Online Shopping: Destroying Businesses and Happiness

Last week a couple of friends and I went to the mall, and what I saw shocked me: Great American cookies was gone, Teavana was gone and numerous others too. I had no one to blame but myself. Nowadays, when I decide to leave my house to look and buy a product, people look at me with disgust in their faces, “Who needs to go outside when you could simply stay home and get your product without moving a single muscle?” Online shopping has been around for a while, but it really kicked off in the late 1990s when Amazon and eBay became available to the public.
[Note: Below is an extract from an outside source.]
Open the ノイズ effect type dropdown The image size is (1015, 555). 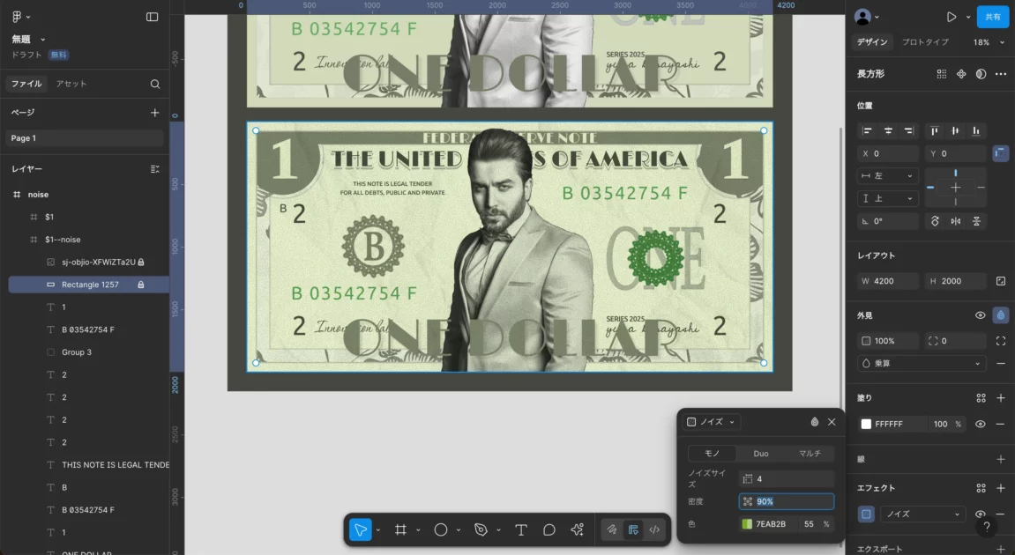pos(922,514)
Nowadays, sites like those are ruling the shopping industry due to their accessibility and ease, making it so that consumers don’t have to leave their homes to buy anything they want.
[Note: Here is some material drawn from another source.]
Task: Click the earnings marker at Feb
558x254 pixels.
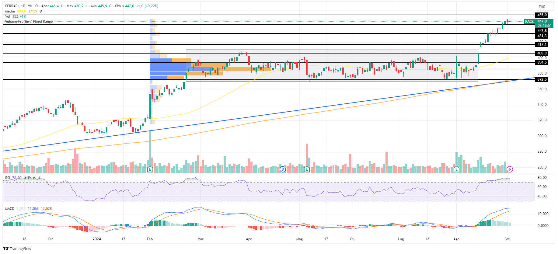Action: click(x=150, y=169)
Shopping has never been easier, anything you could possibly think of is only a click away, how could anyone not be ecstatic? This is what many Americans are falling for. The illusion that convenience is better than quality. Have you ever seen those classic “expectations vs. reality” memes? That’s what shopping for clothes online is like. You expect to receive an exceptional piece of clothing, but you end up with something out of Kanye West’s new music video. The problem is that consumers simply don’t care, the convenience is too addicting. Back in the good old days if we wanted clothes, we would go out to the mall and be able to physically take a look at the quality of the product. We could be happy purchasing things because we knew we were spending our money on a top tier product.

Unfortunately,  people aren’t doing that anymore, and retailers are now the ones paying the price. While internet retailers such as Amazon have been leading the pack and have successfully added $27.8 billion to their apparel revenue since 2005, department stores have lost $29.6 billion according to Business Insider. Stores like Sears and Kmart have closed over 400 stores in these past two years alone according to a study done by the website Clark. Furthermore, I think we all know the epic tragedy of Toys R Us. The legendary store of treasures and wonders filed for bankruptcy this last March, and most of their stores around the U.S. now cease to exist. This is an epidemic, and if consumers don’t stop this now we’ll eventually lose Go! Calendars too.

The benefit that was being able to check a product for its quality is dwindling away. But the unfortunate truth is that the malice known as online shopping is showing no signs of stopping anytime soon, and all we can do now is just brace ourselves.